3. What at-home care and in-salon maintenance is required for this technique?

Christin believes at-home care is just as vital as in-salon care. Making adjustments like using cooler water when cleansing and conditioning, not washing as frequently, and using sulfate-free cleansers can be an absolute game changer for preserving your color. Christin also recommends using a bond-building treatment at home to keep those strands happy and healthy.

 

When in-salon, Christin has her clients return every month or two for a toner refresh and a bond-building treatment. “They don’t have to re-highlight, but it adds such a beautiful refreshing pop to the curls and keeps them on the path for healthy hair,” explains Christin.

 

 

4. Does this look come with any specific challenges or is there anyone you would tell no for this look?

“When it comes to challenges, I would just say that whatever you put into the initial service from both the colorist and the client really depends on the relationship being developed. That could sound weird to some, but it’s absolutely crucial. I would want to give my client as close to their color goals as possible, but that could pose a challenge if the two people are not on the same page.

 

With that said, the client also needs to go home feeling empowered not only by the killer color, but also by the education and information provided by the colorist. We have to set up our clients for success. Otherwise, when they return, if they return, we can’t predict what condition the hair will be in,” says Christin.

 

5. What does pricing look like for something like this?

For initial highlights, Christin charges between $350-$400. “There is a lot of work in the first session with curly hair that gets overlooked by most. I feel that if you take your time with the consultation, realistic expectations, and communication, it can be a truly successful homerun,” explains Christin.

 

 

Who Did It

Artist: Christin Brown

Products Used

COLOR FORMULAS

  • Formula A

    Schwarzkopf Professional BlondeMe Bond Enforcing Premium Lightener + 2o-volume developer

     

  • Formula B (toner)

    Schwarzkopf Professional IGORA VIBRANCE Demi-Permanent Hair Color 9-0 + 9.5-4 + 6-volume developer

     

    Pro-Tip: When she wants a cooler finish, Christin subtitutes 9.5-1 for 9.5-4.

     

FORMULA STEPS

1. Section the left side, right side, and the whole back into subsections.

 

Pro Tip: “The reason for this is so when I’m finished hand-painting a section, I can unclip easily and get to work quickly on the section above.
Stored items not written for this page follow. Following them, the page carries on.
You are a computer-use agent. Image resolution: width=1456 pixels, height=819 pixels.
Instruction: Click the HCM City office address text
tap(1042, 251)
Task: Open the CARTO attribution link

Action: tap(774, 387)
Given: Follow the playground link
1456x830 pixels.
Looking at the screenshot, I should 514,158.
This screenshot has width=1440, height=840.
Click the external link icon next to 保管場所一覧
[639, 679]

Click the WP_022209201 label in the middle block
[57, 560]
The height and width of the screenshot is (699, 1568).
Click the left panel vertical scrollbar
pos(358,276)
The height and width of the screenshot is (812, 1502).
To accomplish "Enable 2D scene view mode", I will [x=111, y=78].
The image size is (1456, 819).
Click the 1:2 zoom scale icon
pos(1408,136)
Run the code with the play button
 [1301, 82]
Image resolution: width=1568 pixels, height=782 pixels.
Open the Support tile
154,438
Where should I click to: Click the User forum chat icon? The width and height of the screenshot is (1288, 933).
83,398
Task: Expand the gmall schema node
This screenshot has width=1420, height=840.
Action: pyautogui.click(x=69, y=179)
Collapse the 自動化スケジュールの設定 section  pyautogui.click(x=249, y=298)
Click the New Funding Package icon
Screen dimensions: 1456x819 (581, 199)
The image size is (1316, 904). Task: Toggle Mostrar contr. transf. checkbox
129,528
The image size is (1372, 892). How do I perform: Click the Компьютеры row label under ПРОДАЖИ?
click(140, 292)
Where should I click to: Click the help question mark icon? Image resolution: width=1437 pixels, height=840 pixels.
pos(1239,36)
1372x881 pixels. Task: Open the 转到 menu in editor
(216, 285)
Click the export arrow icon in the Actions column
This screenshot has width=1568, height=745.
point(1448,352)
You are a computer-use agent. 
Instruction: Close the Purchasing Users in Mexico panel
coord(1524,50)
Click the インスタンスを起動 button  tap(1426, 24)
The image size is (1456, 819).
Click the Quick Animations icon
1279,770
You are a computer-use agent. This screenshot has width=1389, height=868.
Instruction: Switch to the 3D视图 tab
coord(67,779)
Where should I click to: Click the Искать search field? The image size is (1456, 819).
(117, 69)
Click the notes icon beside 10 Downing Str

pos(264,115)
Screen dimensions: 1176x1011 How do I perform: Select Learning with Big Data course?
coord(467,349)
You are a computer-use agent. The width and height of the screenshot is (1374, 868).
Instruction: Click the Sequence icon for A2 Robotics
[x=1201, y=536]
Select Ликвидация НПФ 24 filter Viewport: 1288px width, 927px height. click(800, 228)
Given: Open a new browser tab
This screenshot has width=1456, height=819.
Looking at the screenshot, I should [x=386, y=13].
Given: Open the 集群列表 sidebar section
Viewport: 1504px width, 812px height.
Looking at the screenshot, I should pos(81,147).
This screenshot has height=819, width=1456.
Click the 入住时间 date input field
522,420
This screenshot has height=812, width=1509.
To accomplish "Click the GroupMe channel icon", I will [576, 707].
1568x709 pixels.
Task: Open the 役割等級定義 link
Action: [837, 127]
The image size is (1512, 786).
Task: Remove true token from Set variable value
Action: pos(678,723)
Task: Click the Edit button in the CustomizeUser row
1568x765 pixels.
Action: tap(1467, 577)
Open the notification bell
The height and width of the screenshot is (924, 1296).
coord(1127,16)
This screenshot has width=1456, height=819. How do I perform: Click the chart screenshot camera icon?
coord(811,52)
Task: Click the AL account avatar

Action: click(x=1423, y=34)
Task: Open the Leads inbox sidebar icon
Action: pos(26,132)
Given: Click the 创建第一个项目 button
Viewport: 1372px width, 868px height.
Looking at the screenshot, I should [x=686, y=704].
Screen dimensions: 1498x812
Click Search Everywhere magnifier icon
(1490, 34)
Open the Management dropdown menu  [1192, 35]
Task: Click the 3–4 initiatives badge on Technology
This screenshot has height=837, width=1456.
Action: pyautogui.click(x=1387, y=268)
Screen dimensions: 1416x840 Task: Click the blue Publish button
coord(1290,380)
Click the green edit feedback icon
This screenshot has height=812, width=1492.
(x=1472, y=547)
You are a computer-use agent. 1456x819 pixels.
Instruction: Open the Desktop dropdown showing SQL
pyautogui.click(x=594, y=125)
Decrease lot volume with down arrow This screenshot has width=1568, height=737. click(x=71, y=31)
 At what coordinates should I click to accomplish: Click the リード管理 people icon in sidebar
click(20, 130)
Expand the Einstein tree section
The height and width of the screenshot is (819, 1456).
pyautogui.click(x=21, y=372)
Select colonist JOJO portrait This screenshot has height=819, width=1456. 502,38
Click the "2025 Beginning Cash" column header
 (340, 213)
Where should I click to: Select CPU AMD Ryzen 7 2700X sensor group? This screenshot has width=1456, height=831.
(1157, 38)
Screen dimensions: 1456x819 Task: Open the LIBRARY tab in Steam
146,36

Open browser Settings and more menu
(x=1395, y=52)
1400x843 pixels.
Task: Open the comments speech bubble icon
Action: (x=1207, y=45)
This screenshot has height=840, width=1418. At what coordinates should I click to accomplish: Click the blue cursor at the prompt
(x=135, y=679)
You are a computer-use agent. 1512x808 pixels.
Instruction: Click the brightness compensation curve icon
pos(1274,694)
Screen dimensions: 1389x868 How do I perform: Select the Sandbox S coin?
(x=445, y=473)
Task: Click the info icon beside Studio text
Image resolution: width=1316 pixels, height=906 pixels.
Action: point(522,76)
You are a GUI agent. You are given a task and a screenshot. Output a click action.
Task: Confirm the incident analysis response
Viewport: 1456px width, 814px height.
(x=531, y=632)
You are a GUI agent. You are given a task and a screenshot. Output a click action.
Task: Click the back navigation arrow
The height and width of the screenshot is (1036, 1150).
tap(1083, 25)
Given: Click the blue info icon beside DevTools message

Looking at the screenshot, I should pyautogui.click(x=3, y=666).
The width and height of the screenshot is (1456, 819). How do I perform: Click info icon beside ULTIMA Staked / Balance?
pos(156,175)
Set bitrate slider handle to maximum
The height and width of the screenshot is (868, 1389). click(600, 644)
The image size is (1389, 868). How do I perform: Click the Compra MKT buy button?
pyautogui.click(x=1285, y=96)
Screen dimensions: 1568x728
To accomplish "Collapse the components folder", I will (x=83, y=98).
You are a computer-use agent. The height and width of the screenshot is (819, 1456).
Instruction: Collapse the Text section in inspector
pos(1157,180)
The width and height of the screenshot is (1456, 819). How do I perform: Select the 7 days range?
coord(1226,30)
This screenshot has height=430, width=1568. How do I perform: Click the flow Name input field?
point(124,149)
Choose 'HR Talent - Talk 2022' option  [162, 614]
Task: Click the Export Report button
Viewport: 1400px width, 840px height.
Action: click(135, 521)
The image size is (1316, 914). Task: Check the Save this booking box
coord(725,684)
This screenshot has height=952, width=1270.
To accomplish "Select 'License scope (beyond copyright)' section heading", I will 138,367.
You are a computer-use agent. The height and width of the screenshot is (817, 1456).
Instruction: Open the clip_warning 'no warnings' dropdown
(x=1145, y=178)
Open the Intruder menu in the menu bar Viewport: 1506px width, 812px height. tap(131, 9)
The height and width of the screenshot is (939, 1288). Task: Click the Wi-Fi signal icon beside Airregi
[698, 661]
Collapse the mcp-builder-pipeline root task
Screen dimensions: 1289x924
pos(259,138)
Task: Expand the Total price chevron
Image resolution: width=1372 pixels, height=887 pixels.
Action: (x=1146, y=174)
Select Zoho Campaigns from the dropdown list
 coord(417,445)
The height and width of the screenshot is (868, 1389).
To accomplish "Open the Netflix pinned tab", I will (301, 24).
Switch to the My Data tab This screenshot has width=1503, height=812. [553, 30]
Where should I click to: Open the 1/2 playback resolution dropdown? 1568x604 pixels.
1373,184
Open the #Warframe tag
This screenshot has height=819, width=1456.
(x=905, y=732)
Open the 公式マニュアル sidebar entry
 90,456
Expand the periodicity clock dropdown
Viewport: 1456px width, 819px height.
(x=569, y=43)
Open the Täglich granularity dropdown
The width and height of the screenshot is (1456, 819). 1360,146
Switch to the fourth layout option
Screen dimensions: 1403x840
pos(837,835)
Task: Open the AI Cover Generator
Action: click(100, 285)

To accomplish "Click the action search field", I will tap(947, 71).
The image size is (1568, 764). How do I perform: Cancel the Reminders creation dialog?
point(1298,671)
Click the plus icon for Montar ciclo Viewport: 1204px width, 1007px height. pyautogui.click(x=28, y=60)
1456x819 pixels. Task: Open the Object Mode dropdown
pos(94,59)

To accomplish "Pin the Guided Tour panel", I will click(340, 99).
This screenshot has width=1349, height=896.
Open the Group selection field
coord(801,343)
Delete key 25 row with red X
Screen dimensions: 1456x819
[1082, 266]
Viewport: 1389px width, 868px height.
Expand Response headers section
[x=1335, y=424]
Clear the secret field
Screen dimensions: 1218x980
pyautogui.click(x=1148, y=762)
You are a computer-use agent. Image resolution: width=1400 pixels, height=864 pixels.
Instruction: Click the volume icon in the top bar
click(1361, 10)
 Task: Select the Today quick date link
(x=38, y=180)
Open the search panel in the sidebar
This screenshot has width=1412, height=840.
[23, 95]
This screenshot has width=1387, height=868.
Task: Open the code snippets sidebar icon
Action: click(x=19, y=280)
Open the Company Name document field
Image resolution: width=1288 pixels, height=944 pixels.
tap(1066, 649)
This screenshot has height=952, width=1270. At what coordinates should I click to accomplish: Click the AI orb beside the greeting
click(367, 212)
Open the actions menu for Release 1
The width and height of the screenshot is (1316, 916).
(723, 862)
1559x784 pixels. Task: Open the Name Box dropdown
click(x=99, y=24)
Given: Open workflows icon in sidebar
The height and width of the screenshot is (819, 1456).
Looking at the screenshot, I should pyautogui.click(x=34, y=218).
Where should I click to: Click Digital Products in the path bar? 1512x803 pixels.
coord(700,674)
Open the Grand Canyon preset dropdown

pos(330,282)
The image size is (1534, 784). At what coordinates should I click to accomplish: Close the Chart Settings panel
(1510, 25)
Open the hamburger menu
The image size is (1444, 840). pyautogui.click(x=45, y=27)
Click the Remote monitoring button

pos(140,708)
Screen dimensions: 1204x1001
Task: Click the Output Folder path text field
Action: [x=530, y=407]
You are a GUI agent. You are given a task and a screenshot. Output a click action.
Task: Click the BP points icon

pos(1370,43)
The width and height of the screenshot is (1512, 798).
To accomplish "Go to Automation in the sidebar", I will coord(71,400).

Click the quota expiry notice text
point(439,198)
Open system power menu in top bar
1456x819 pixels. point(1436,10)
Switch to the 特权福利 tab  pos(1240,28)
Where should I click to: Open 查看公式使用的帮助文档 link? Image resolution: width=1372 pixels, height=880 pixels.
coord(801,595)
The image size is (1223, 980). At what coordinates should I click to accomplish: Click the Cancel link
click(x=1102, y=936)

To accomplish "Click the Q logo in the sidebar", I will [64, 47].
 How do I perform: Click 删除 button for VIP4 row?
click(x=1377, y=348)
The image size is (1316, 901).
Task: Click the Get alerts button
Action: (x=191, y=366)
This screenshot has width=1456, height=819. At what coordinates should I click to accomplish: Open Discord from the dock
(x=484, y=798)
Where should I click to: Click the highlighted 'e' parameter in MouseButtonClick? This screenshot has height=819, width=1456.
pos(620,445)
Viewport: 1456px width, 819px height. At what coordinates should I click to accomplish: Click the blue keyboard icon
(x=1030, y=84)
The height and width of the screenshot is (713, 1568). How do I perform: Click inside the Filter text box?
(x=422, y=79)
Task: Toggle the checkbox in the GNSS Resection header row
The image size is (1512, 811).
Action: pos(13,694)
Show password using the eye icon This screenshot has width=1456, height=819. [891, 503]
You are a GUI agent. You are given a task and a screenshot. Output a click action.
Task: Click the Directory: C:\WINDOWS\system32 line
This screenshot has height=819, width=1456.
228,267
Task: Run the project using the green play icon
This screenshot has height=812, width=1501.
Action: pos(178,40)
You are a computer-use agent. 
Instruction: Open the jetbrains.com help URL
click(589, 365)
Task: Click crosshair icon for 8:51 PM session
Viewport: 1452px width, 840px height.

This helps to cut down time and increases efficiency,” says Christin.

 

2. Starting in the front, use the color brush to pick up Formula A and then use the palm of the hand as an easel. Continue this on one side, then the other, then move around back. 

 

Pro-Tip: Using the palm of the hand keeps the fingertips relatively clean for navigation which is key for precise highlights with curly hair.

 

3. Process until desired level of lift is reached. Rinse, shampoo and apply Formula B

 

4. Rinse, condition and style as desired.